The pound keeps getting pounded for further losses after the negative view trotted out by King and company midweek and by the backdrop of the country's current account deficit and huge fiscal challenges. These are the same types of problems faced by the typical emerging market country in a global crisis and some are even starting to talk up the idea of a currency crisis for the UK. The negative momentum that GBP has worked up at this point is getting worrisome and may demand an official response very soon if GBPUSD moves to 1.4000 and EURGBP to 0.9000. We've been taken aback at the vehemence of the moves - the GBP crosses are dangerous territory.
There are hopes that this weekend's G20 may see strong new efforts aimed at stabilizing emerging market countries.

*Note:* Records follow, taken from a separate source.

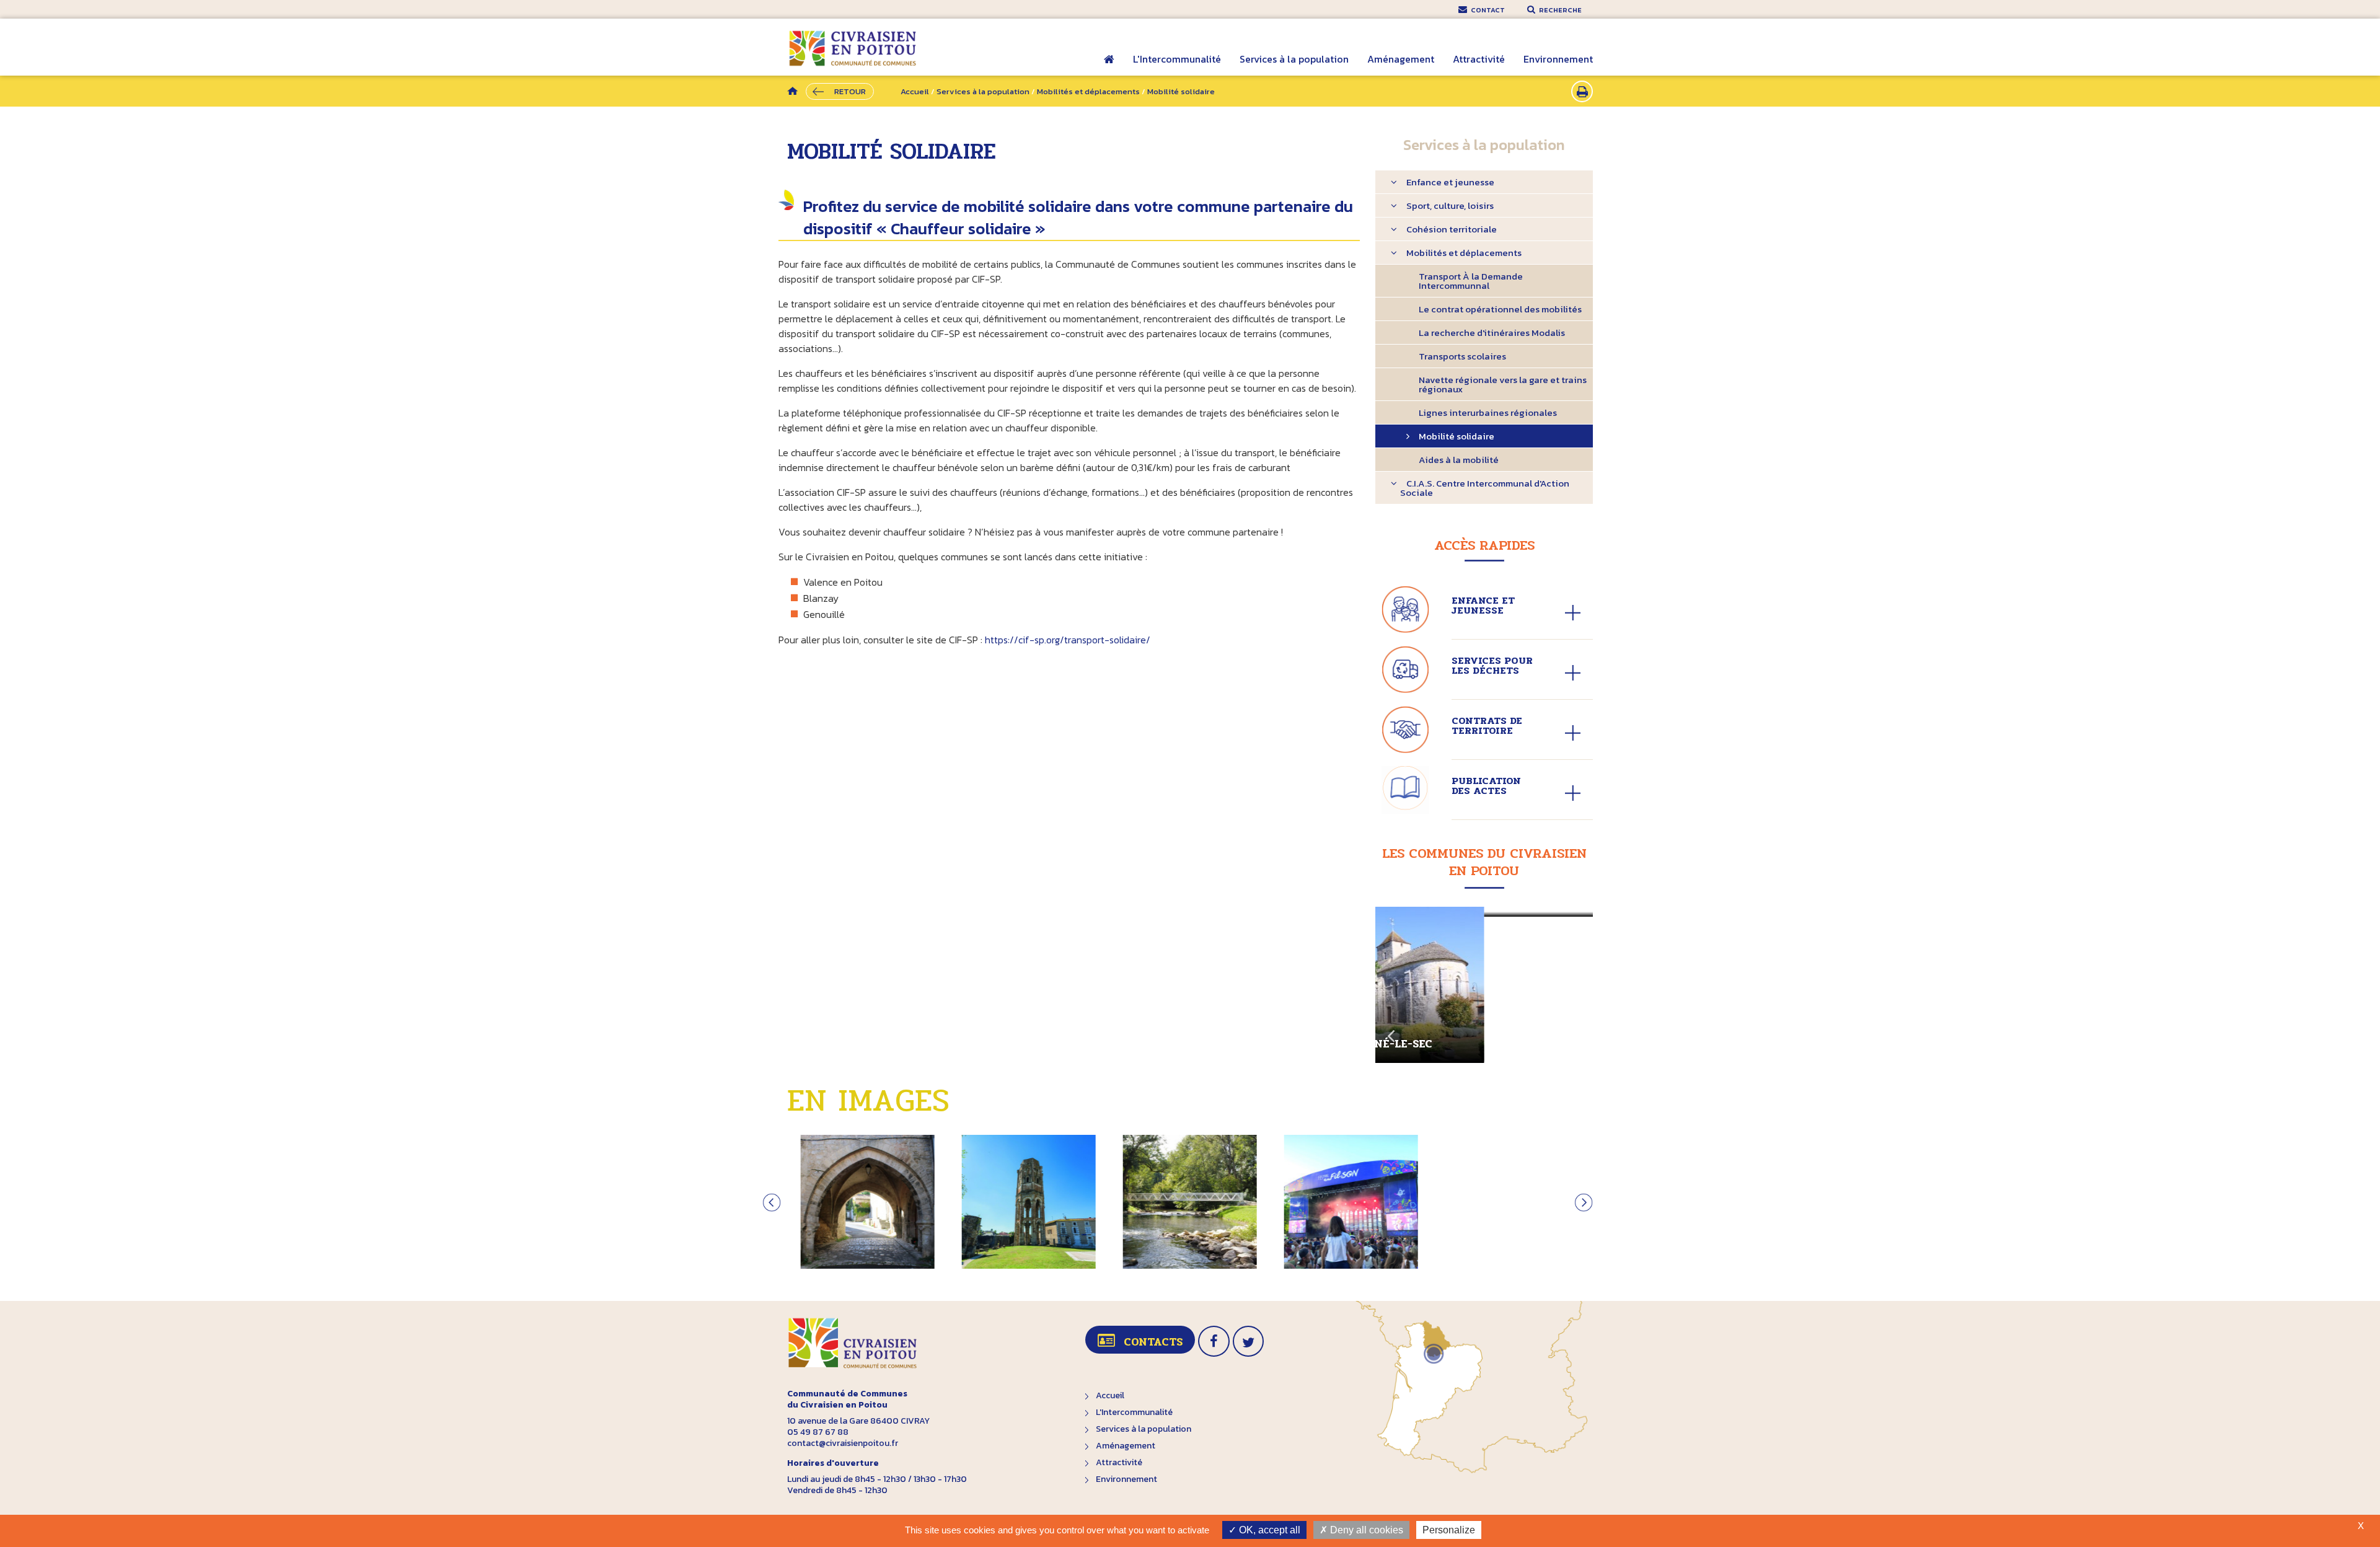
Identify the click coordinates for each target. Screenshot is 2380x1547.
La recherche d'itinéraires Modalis (1492, 332)
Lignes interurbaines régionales (1488, 412)
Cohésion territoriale (1451, 229)
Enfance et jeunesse (1450, 182)
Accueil (1109, 68)
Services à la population (1294, 58)
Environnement (1558, 58)
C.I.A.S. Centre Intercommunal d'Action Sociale (1484, 488)
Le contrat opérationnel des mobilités (1500, 309)
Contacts (1153, 1342)
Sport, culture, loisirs (1450, 205)
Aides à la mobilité (1459, 459)
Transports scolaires (1462, 356)
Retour (850, 91)
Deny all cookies (1365, 1530)
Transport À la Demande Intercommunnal (1471, 281)
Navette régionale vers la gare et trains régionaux (1503, 384)
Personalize (1448, 1530)
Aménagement (1400, 58)
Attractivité (1479, 58)
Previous (1391, 1031)
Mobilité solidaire (1456, 436)
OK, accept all (1268, 1530)
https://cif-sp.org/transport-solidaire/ (1067, 639)
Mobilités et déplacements (1088, 91)
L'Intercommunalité (1177, 58)
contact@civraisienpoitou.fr (842, 1443)
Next (1577, 1031)
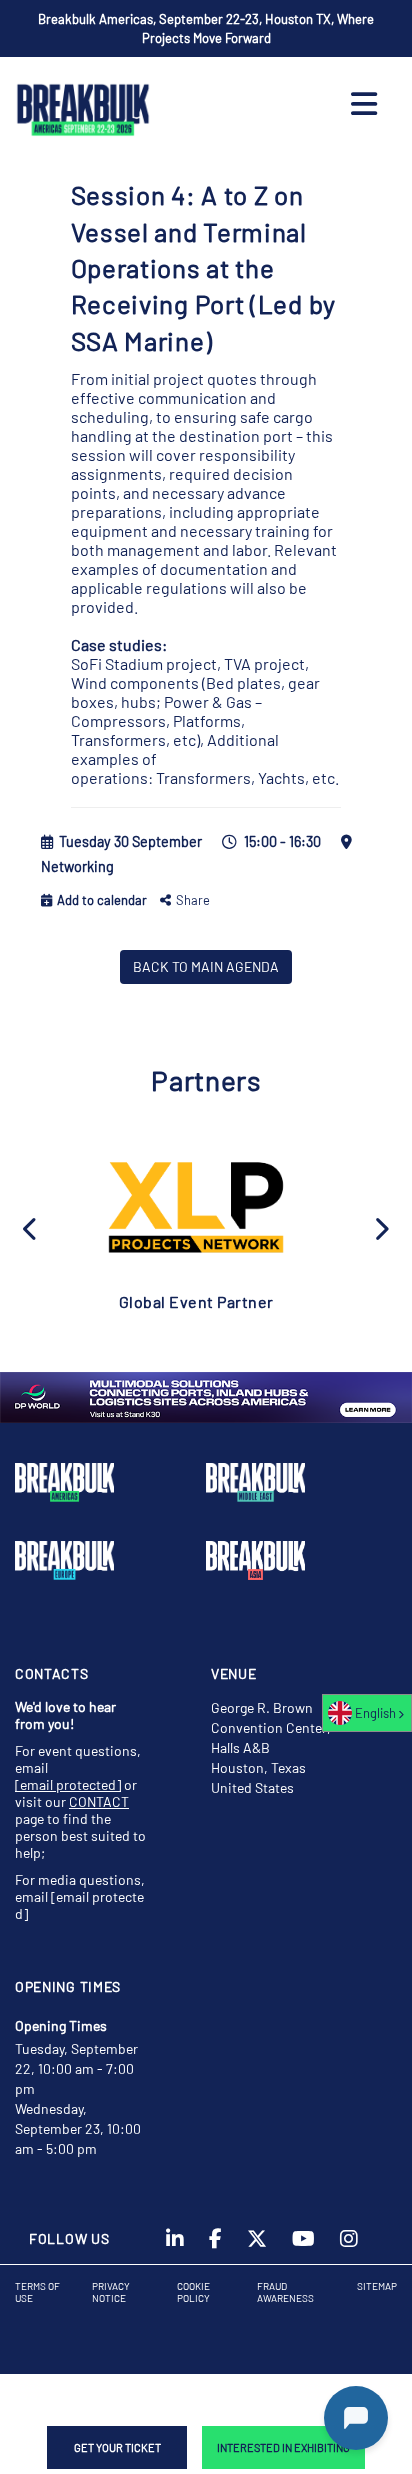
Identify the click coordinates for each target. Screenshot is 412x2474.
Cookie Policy (193, 2292)
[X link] (257, 2245)
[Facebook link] (215, 2245)
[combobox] (367, 1713)
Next (381, 1227)
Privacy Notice (111, 2292)
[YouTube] (303, 2245)
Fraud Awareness (285, 2292)
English (375, 1713)
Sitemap (377, 2286)
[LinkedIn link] (175, 2245)
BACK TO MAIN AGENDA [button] (206, 966)
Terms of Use (37, 2292)
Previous (31, 1227)
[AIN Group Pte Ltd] (196, 1205)
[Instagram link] (349, 2245)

Japan has offered as much as $100 billion of its reserves for the IMF to employ and China's PBOC was out overnight also making noises about possible help to EM via the IMF. A stimulus package of some kind is likely in the works, but none of the G7 countries save for Japan has the financial resources to contribute anything but a bunch of rhetoric. Any risk appetite generated by this weekend's event is likely to be fleeting.
On a technical basis, we have bullish reversal formations galore across markets, but traders should beware the nervousness of markets and question the motives for the latest moves at all times. Our guess is that yesterday was a short squeeze by risk averse traders stopping themselves out of their positions. This could continue ahead of the weekend here, and by all means, traders who can find a very attractive way to play the reversal/squeeze in terms of risk/reward should have a go, but we're staying aside on this rally in risk for now and we'll have a second look on Monday. The overall picture and negative momentum in the economy is getting worse and worse. Those looking for a move back to risk aversion should look at perhaps 96.25 in USDJPY, 0.6475 in AUDUSD, and 1.2600 in EURUSD. If these levels are failing again today, then the squeeze may be off, and another round of risk aversion may ensue.